The limitation of this system includes the direct correlation of standing sagittal data to coronal supine positions as the supine to stand change varies significantly on an individual basis. The CSI value was only measured postoperatively and planning was never performed targeting a specific AI or making adjustments for abnormal PFA values, it only followed the supine coronal guidelines. Cup adjustments for native acetabular or broached femoral version outliers were not quantified, only the range of combined version was stated. These changes were made intraoperatively and could affect the recommendations. The algorithm is geared to match the cup optimally to the preop data in standing and sitting, it does not take into consideration changes that occur over time when hip function is restored. Approximately 10% of cases were felt to change groupings at one year follow up with the trend in most groups to decrease pelvic motion as femur excursion was restored.
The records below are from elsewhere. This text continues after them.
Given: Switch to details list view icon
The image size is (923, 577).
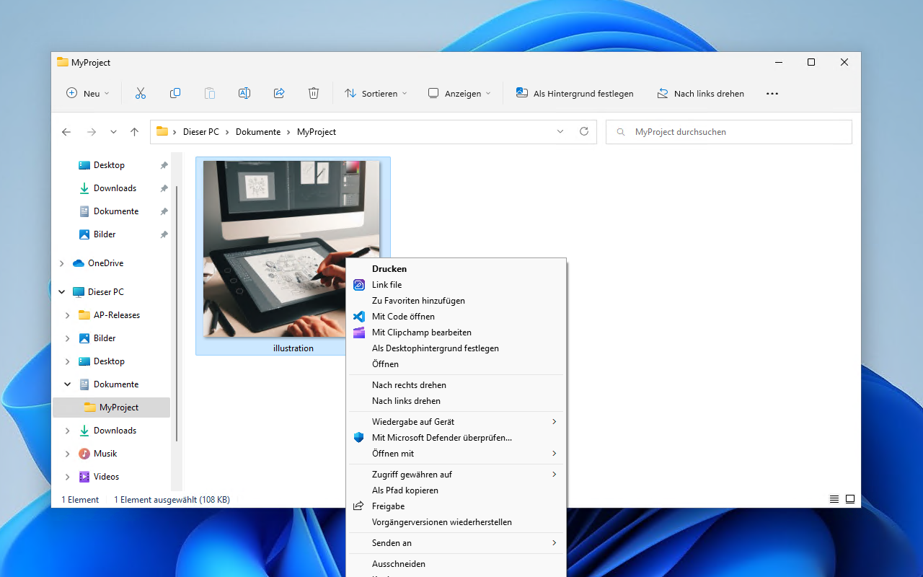Looking at the screenshot, I should pos(834,499).
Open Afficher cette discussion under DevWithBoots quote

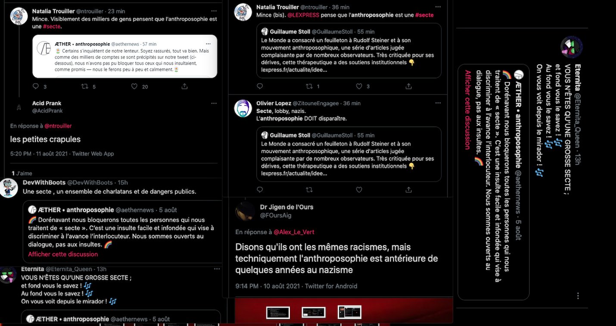pos(63,254)
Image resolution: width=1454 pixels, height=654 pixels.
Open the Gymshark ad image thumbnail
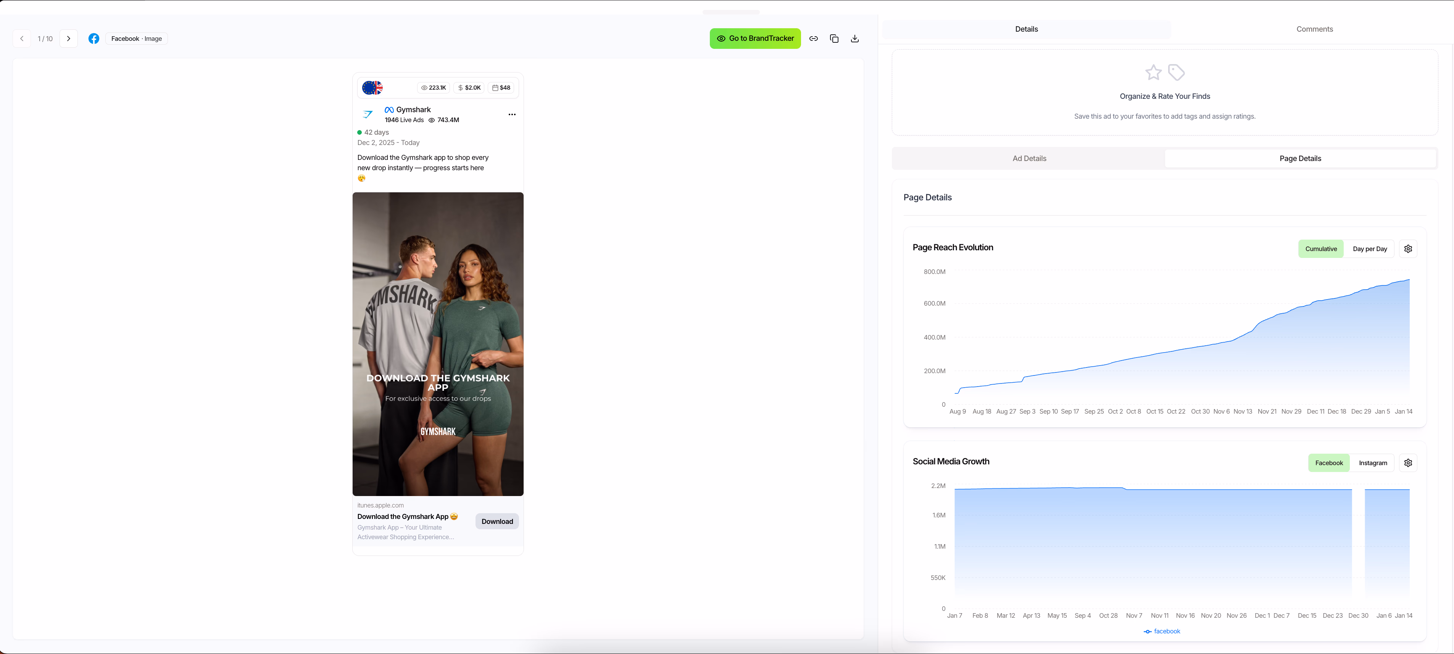point(437,344)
Nor does it measure hip position in extreme postures such as the flexed seated position, a proxy for posterior instability, thus it is not as sensitive a testing for lumbar flexion stiffness and pelvic excursion in the anterior direction.
The beauty lies in its intended user, the orthopedic practitioner not married to specific technologic products; it requires no advanced imaging, does not need the hip surgeon to measure any spinal values, provides guidance for both sides of the joint, providing guidelines to validated safe functional positions. His genius opened the “Dorrway” through which all quantitative biplanar planning algorithms will follow.